A eterna dicotomia branco-preto nunca se vai esbater. Por muitos avanços que existam, por muitas conquistas que se façam, a palavra preto continuará a servir para insultar as pessoas e a palavra branco torna-se neutra. Criou-se o mito de que os homens pretos eram máquinas sexuais e que as mulheres pretas eram muito atraentes. Não se conseguem entender os critérios de avaliação.

Os ciganos serão sempre olhados de lado. Mas os ciganos são uma imensidão de pessoas diferentes, de origens díspares e de raízes culturais diversas. Emir Kusturica mostra-nos vários modos de olhar para eles, sobretudo na sua miséria física e na psicológica. Na verdade ninguém gosta de ciganos. Criaram-se ditados que deixam marcas indeléveis sobre eles.

Ir às compras onde os ciganos vendem tem o seu charme. A feira de Carcavelos tornou-se um must, um certo luxo que servia para mostrar que quem lhes comprava as pechinchas, era muito democrático e estava a prestar-lhes uma grande ajuda. Mais falsidade. No fundo estavam todos a enganar-se.
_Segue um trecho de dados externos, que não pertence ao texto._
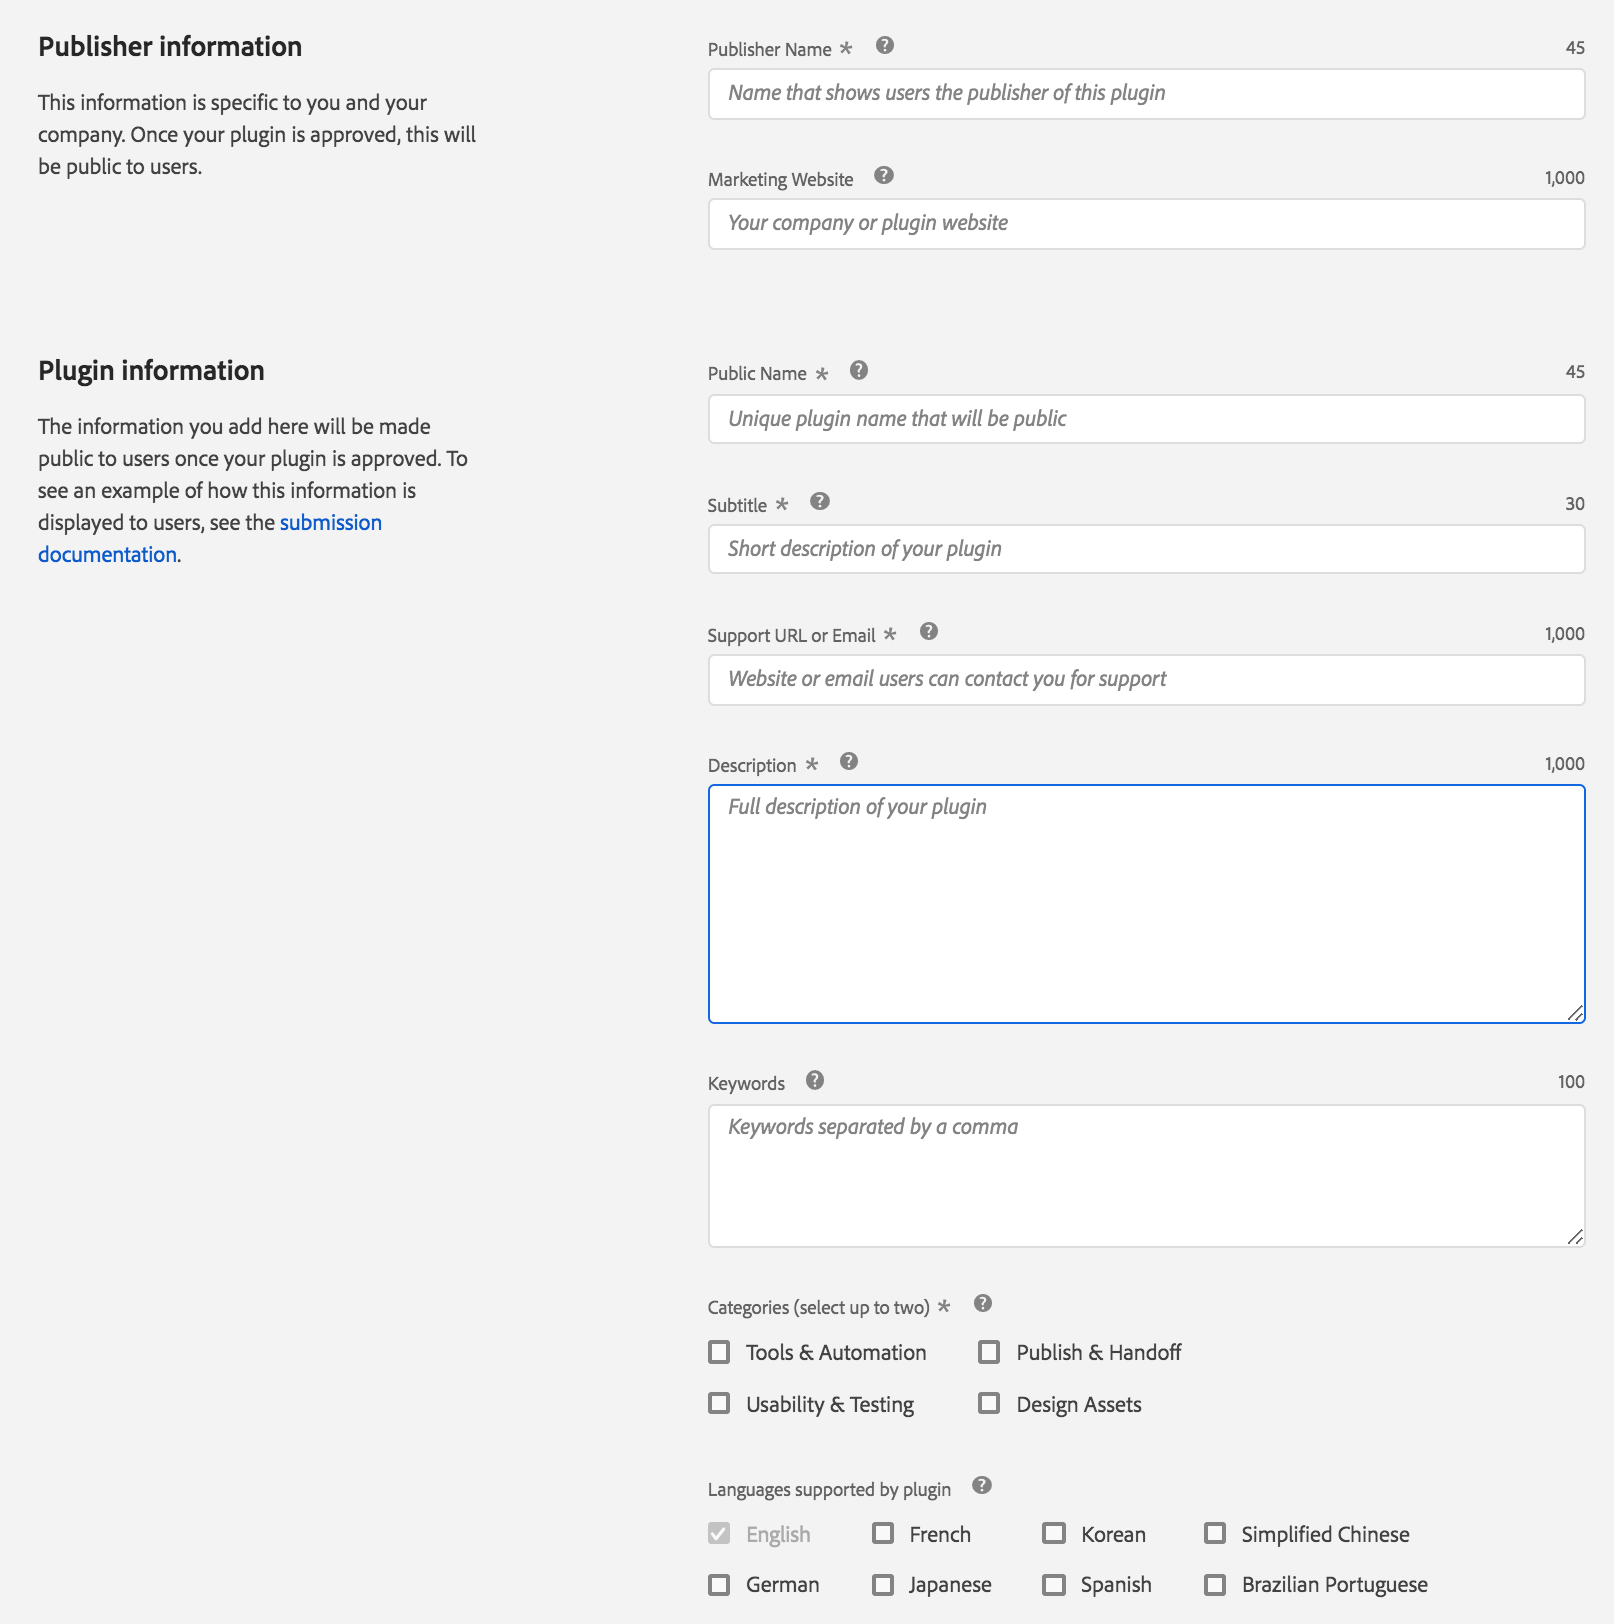1614x1624 pixels.
Task: Click the Languages supported by plugin help icon
Action: [982, 1486]
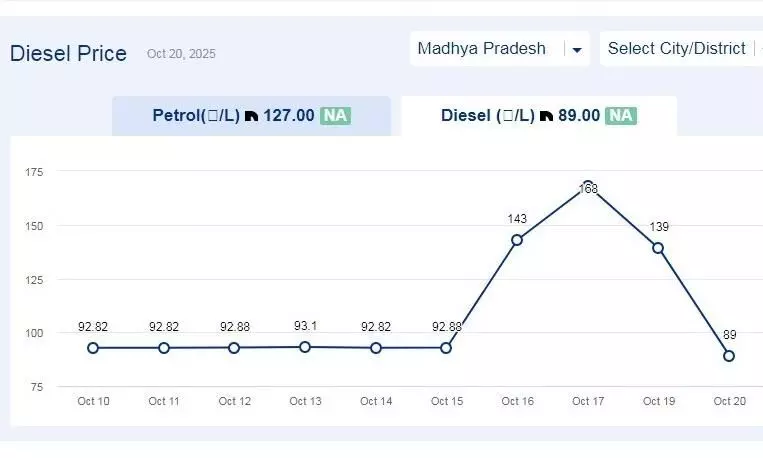Select the Oct 13 point showing 93.1
763x458 pixels.
[305, 347]
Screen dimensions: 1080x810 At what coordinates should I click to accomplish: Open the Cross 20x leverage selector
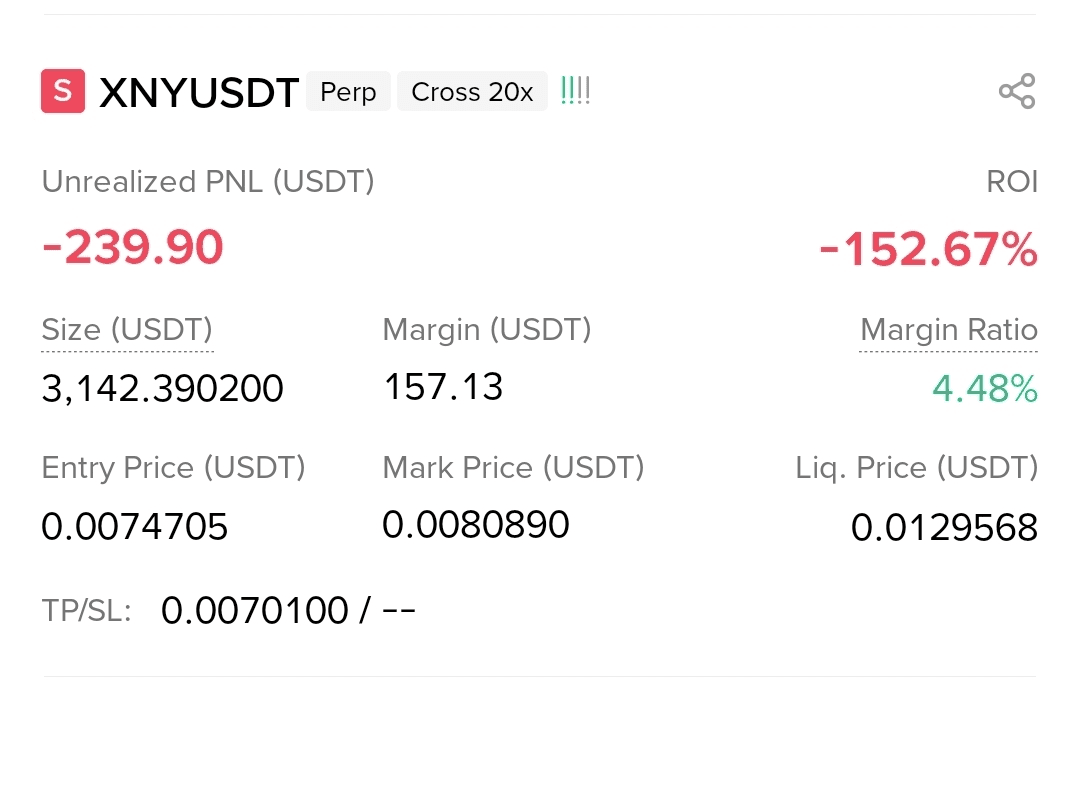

Podem-se escrever tantas e tantas coisas sobre os ciganos como se podem escrever sobre os que não o são. Os ciganos são os malandros, que só querem receber e não pagam. Quem são os que devem à segurança social e ao estado? Quem são os que não pagam os condomínios e os colégios dos filhos? Quem são os que são capazes de qualquer coisa para chegar ao topo da empresa, mesmo atropelando todos os outros? Estou a dar um pequeno exemplo. Afinal quem é o cigano?

A verdade é que não há quem queira ter ciganos e pretos como vizinhos. Defendem-se dizendo que não têm nada contra eles mas a sua presença, em bairros sociais ou não, acaba por desvalorizar as suas propriedades que foram compradas e não emprestadas pelo Estado. Do outro lado estão os outros, aqueles que defendem que todos devem ser integrados e não podem ser discriminados.

Mas algum destes senhores ou senhoras já desceu à Terra? Sabem do que estão a falar? Como vivem nas suas torres de marfim, protegidos e bem tratados, não sabem o que é a realidade social a não ser num qualquer manual ou num estudo. E se nos seus condomínios vivem pretos serão todos com estudos superiores e a ocupar cargos de topo. Mas a sociedade não sobrevive com esses, mas sim com todos, sobretudo os que estão na sua base.